*DATA FOR THIS TASK:*

━━━━━━

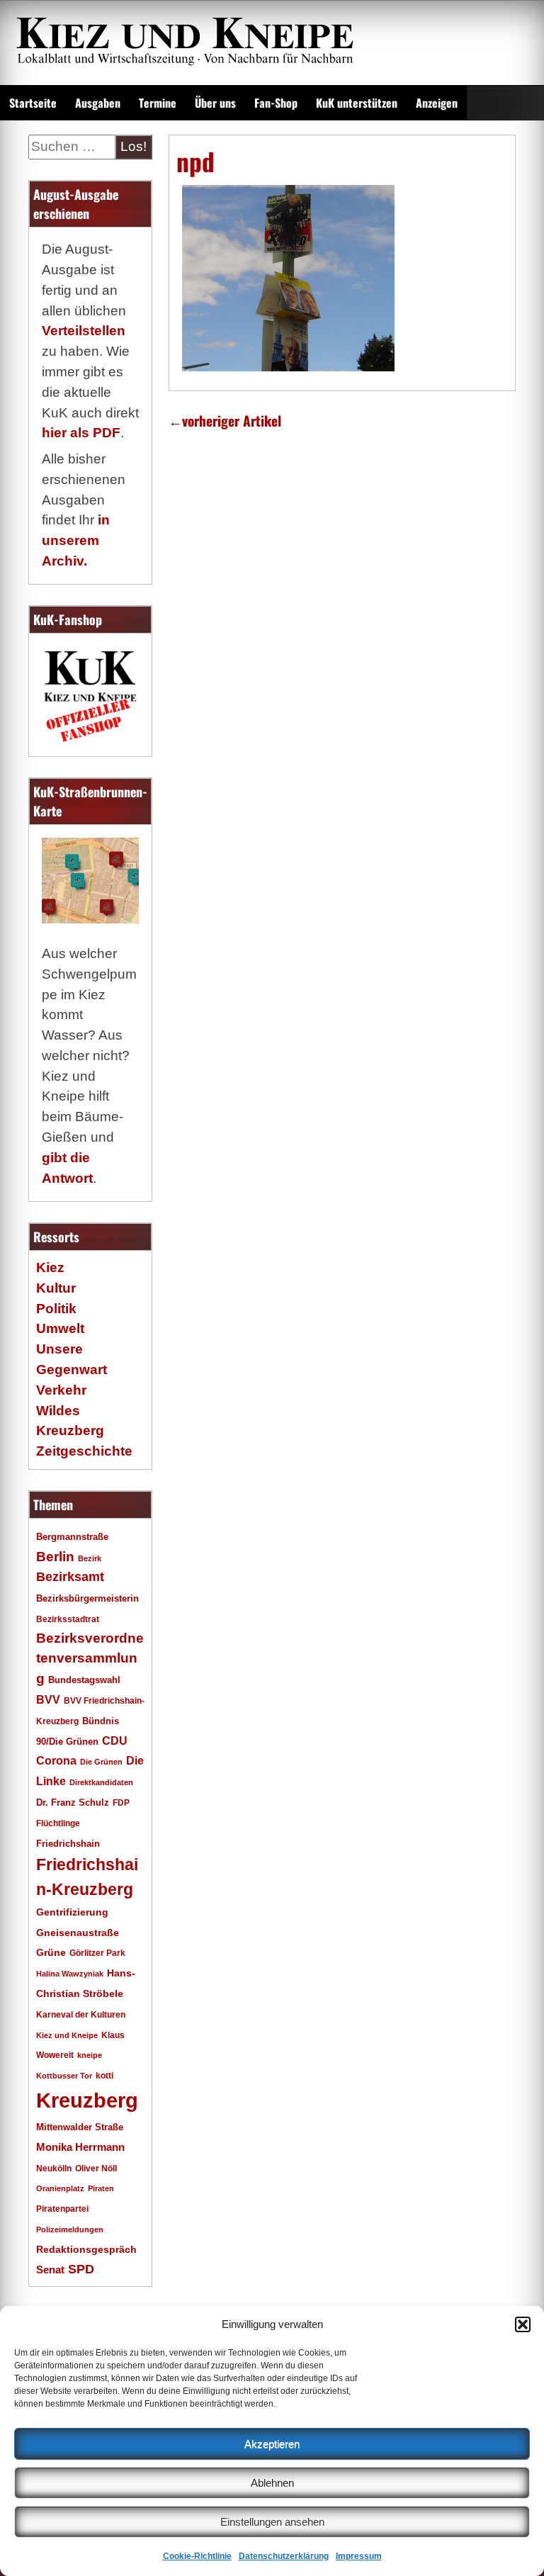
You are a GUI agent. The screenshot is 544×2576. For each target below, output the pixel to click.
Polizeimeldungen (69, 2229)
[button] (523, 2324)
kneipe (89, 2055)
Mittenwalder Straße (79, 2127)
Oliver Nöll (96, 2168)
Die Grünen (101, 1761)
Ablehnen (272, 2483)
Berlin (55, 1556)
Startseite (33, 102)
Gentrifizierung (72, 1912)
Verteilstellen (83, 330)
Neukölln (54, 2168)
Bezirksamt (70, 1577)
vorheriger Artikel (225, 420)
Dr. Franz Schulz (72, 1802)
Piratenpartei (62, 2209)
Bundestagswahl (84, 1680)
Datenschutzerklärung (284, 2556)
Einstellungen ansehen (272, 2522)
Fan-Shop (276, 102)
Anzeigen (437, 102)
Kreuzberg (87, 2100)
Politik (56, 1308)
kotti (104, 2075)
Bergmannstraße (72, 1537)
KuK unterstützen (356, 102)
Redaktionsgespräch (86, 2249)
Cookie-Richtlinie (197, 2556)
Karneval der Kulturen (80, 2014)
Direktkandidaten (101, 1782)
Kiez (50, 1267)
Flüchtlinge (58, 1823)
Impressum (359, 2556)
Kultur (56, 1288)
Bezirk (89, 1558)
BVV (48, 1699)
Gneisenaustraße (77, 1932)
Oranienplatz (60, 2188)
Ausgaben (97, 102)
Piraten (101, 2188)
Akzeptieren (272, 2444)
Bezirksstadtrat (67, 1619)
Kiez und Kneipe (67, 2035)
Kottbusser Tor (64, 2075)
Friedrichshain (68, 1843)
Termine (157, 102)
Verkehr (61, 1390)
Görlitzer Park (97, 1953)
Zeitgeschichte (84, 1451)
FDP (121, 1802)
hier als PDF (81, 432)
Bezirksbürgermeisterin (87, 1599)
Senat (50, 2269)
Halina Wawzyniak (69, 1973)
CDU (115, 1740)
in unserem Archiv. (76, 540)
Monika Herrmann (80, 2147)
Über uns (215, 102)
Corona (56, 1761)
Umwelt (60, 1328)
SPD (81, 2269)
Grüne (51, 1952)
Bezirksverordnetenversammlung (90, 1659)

━━━━━━

*WHAT YOU HAVE TO DO:*
Please return every line from the one that contains "Kultur (56, 1288)" through the end of the entries, exactly, leaving out all others.

*TASK RESULT:*
Kultur (56, 1288)
Bezirk (89, 1558)
BVV (48, 1699)
Gneisenaustraße (77, 1932)
Oranienplatz (60, 2188)
Ausgaben (97, 102)
Piraten (101, 2188)
Akzeptieren (272, 2444)
Bezirksstadtrat (67, 1619)
Kiez und Kneipe (67, 2035)
Kottbusser Tor (64, 2075)
Friedrichshain (68, 1843)
Termine (157, 102)
Verkehr (61, 1390)
Görlitzer Park (97, 1953)
Zeitgeschichte (84, 1451)
FDP (121, 1802)
hier als PDF (81, 432)
Bezirksbürgermeisterin (87, 1599)
Senat (50, 2269)
Halina Wawzyniak (69, 1973)
CDU (115, 1740)
in unserem Archiv. (76, 540)
Monika Herrmann (80, 2147)
Über uns (215, 102)
Corona (56, 1761)
Umwelt (60, 1328)
SPD (81, 2269)
Grüne (51, 1952)
Bezirksverordnetenversammlung (90, 1659)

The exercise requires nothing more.